If a line in the records below contains the word "under", copy it.

**Record excerpts**

=== Section Start ===

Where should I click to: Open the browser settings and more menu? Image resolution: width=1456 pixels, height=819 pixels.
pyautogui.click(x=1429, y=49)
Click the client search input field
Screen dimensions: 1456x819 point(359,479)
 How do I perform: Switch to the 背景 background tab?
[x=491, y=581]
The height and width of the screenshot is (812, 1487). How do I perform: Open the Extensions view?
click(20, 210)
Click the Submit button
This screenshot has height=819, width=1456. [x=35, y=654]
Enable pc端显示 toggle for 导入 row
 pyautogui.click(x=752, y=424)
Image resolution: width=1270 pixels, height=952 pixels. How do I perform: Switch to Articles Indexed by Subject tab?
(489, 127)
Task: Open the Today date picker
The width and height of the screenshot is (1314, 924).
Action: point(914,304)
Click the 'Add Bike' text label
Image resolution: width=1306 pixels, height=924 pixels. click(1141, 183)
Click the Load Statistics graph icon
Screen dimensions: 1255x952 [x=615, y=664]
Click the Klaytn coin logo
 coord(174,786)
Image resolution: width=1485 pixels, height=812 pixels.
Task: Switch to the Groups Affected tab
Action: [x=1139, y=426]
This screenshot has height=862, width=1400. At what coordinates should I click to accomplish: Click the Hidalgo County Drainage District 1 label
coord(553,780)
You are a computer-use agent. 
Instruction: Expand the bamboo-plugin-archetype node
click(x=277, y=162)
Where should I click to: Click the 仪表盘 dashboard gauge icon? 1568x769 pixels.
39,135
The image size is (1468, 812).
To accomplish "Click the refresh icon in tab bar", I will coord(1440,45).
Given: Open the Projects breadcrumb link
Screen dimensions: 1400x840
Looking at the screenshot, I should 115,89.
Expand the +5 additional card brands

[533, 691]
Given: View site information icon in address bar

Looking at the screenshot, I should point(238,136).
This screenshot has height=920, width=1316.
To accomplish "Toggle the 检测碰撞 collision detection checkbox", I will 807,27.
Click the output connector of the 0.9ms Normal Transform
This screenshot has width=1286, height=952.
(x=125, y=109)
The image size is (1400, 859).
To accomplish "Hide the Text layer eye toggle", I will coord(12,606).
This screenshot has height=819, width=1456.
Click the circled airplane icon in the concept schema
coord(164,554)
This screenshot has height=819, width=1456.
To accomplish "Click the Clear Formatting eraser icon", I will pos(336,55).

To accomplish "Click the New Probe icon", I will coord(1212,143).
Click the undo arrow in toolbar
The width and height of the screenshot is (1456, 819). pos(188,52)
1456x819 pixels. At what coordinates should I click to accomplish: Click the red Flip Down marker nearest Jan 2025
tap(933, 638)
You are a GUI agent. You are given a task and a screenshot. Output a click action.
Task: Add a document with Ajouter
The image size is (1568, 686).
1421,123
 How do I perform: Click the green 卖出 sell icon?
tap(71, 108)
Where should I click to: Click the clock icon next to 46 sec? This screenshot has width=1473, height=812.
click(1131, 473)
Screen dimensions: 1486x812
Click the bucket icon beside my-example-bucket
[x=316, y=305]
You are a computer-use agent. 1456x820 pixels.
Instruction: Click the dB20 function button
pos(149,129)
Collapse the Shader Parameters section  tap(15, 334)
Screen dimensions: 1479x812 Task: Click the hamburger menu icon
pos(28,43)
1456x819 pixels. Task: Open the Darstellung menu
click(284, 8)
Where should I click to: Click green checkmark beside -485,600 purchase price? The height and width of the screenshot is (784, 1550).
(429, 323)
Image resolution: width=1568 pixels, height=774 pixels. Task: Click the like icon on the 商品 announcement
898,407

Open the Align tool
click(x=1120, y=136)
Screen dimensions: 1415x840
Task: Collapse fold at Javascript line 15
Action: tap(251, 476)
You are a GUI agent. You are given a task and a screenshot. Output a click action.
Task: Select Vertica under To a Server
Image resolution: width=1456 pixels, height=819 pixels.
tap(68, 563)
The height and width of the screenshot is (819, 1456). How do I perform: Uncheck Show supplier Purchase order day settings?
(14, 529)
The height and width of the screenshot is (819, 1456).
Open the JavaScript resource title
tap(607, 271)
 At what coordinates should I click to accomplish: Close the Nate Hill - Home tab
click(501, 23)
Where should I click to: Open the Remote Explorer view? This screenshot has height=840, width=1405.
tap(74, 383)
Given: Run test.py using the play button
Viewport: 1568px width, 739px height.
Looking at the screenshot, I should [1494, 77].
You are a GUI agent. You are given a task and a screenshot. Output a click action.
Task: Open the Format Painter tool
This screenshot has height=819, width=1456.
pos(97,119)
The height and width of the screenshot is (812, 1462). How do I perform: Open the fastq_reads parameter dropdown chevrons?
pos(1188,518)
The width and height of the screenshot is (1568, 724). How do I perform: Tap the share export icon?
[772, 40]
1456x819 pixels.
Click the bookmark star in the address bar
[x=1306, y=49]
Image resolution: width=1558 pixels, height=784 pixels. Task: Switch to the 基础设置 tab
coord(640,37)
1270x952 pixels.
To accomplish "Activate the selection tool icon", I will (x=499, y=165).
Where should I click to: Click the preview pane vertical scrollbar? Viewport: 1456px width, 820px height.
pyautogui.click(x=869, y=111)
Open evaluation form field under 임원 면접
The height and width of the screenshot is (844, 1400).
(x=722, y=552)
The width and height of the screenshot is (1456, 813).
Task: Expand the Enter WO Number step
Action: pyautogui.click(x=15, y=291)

=== Section End ===

**Result of the exercise**
Task: Select Vertica under To a Server
Open evaluation form field under 임원 면접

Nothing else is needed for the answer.